(Beginning of Entries provided)

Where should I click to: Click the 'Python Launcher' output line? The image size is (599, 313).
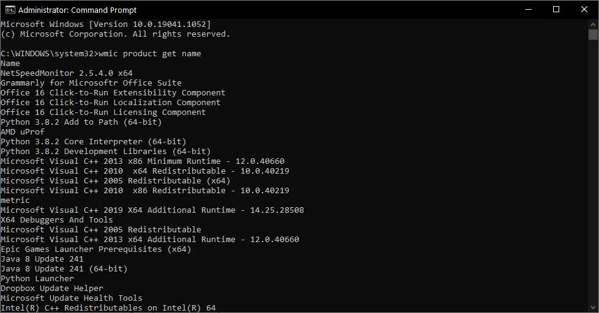pos(37,279)
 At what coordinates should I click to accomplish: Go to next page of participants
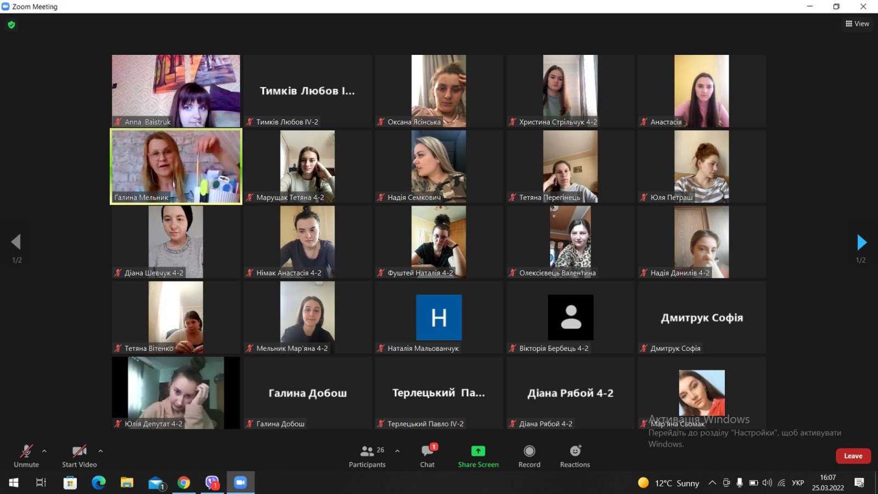[862, 242]
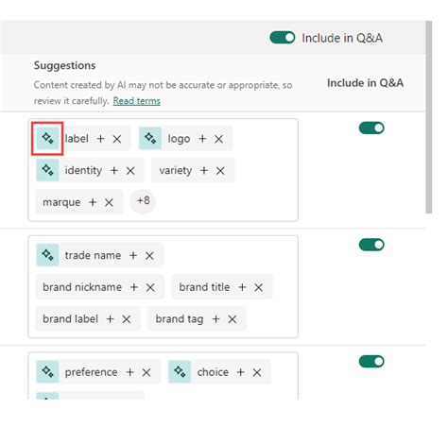
Task: Dismiss the brand nickname suggestion
Action: (x=150, y=287)
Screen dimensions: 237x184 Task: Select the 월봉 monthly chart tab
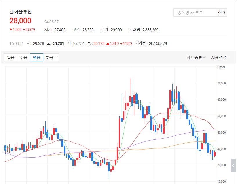point(37,57)
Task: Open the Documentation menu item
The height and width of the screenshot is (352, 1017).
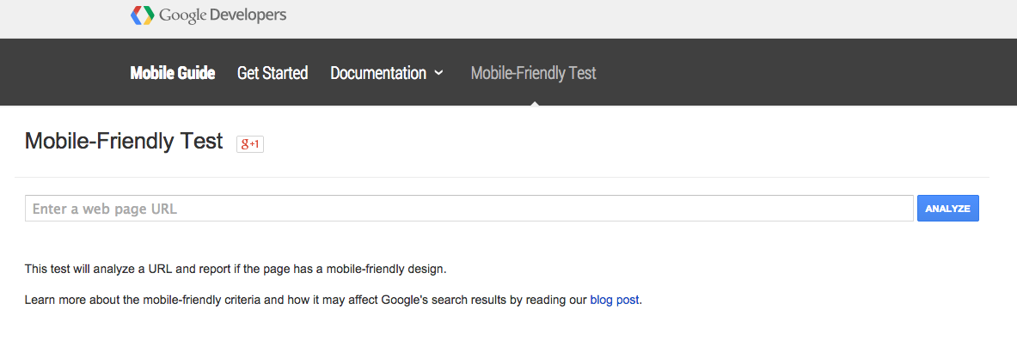Action: (378, 73)
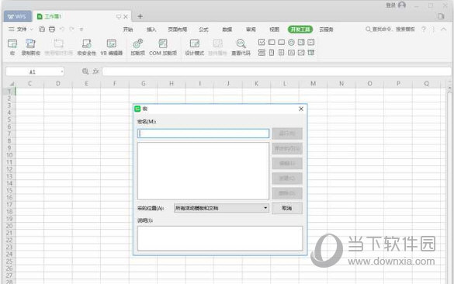This screenshot has height=284, width=454.
Task: Click the macro name input field
Action: [x=203, y=133]
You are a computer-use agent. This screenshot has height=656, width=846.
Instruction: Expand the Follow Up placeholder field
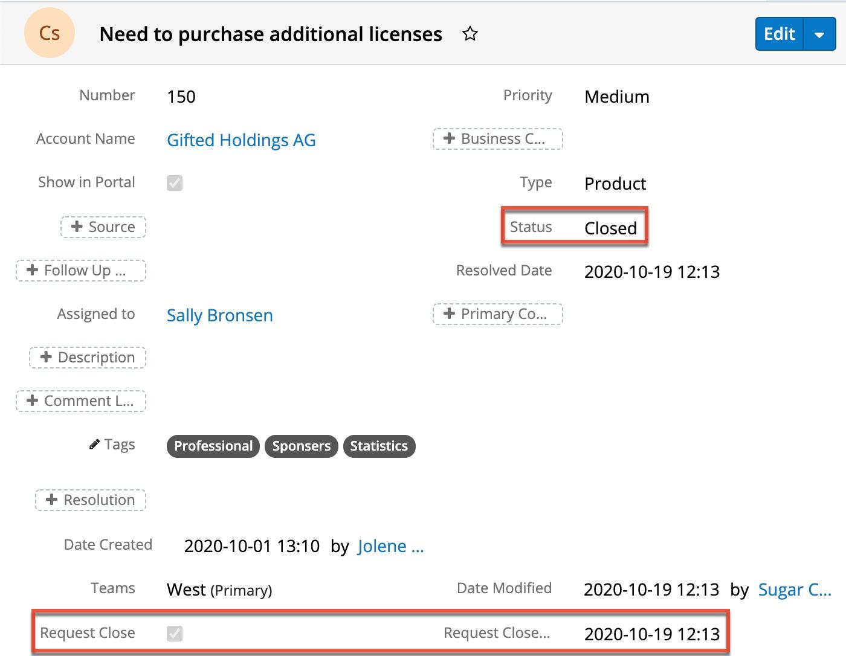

(End of Entries provided)

What is needed is a word-for-word copy of the data, minus its pictures.

(Response for this exercise):
Where should I click to: Click the 'Python Launcher' output line? The image size is (599, 313).
pos(37,279)
 At what coordinates should I click to accomplish: Go to next page of participants
[862, 242]
Task: Dismiss the brand nickname suggestion
Action: (x=150, y=287)
Screen dimensions: 237x184 Task: Select the 월봉 monthly chart tab
point(37,57)
Task: Open the Documentation menu item
The height and width of the screenshot is (352, 1017).
Action: (378, 73)
This screenshot has height=284, width=454.
Task: Click the macro name input field
Action: [x=203, y=133]
You are a computer-use agent. This screenshot has height=656, width=846.
Instruction: Expand the Follow Up placeholder field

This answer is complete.